Before seasonal adjustment, the national index posted a monthly gain of 1.3%, easily outpacing February’s month-over-month gain of 0.2%. The 10-city and 20-city composite indices showed similar strength on a monthly basis, gaining 1.6% and 1.5%, respectively.

Both subindexes are down year over year, with the 10-city metric down 0.8% from March 2022 and the 20-city metric falling 1.1%. But the monthly pickup was enough to catch the eye of Craig J. Lazzara, managing director at S&P DJI.

“The modest increases in home prices we saw a month ago accelerated in March 2023,” he said. “The national composite rose by 1.3% in March and now stands only 3.6% below its June 2022 peak.

“The acceleration we observed nationally was also apparent at a more granular level. Before seasonal adjustment, prices rose in all 20 cities in March (versus in 12 in February), and in all 20, price gains accelerated between February and March. Seasonally adjusted data showed 15 cities with rising prices in March (versus 11 in February), with acceleration in 14 cities.”

“The CoreLogic Case-Shiller Home Price Index shows counterintuitive strength with relatively strong home price growth,” said Selma Hepp, chief economist at CoreLogic. “Spring homebuying season is characterized by a stronger return of buyers than sellers, which created another competitive market environment … [The] very meager inventory of existing homes is putting buyers in a position of having to pay over the asking price and, as a result, [is] driving early spring price gains well beyond what is traditionally seen during this period.”
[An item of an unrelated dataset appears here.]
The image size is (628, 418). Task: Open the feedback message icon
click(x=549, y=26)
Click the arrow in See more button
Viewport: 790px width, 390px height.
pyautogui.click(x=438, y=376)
Lazzara was swift to point out that “two months of increasing prices do not a definitive recovery make,” but he also projected optimism by suggesting that results in March could mean that the national price decline that started in June 2022 may finally be reaching its conclusion. He also noted that while national results appear promising, there remain “stark regional differences” in home price figures.
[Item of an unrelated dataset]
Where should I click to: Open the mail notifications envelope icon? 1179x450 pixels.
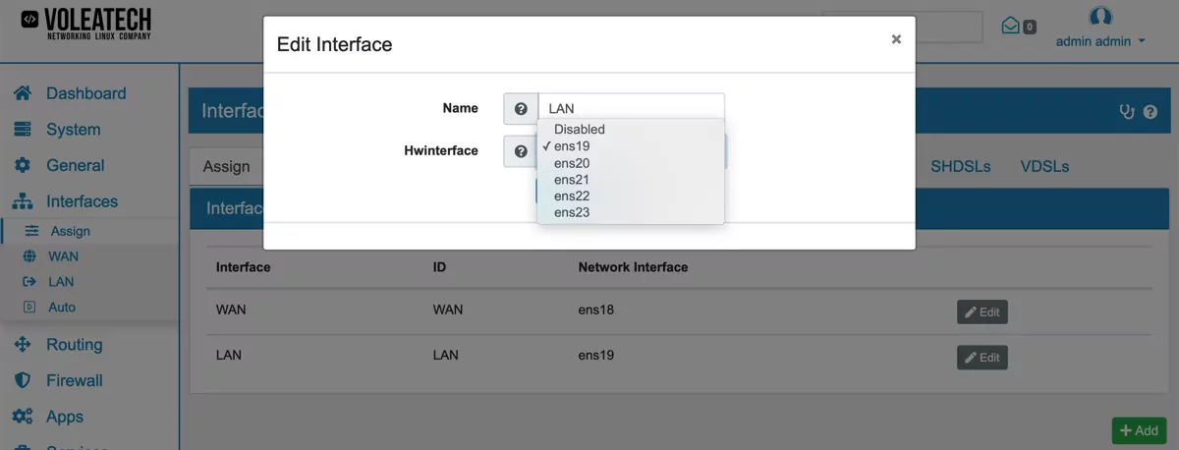[x=1010, y=26]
Miami, for example, saw a 7.7% annual increase in home prices in March, keeping it atop the city-based rankings for the eighth month in a row. Fellow Sun Belt metros Tampa (up 4.8%) and Charlotte (4.7%) were second and third.

Hop to the West Coast, however, and year-over-year price growth remains in the red, with Seattle (-12.4%) now leading San Francisco (-11.2%) at the bottom of the list. But the West also saw strong monthly gains, with San Francisco and San Diego posting the largest month-over-month increases from February to March.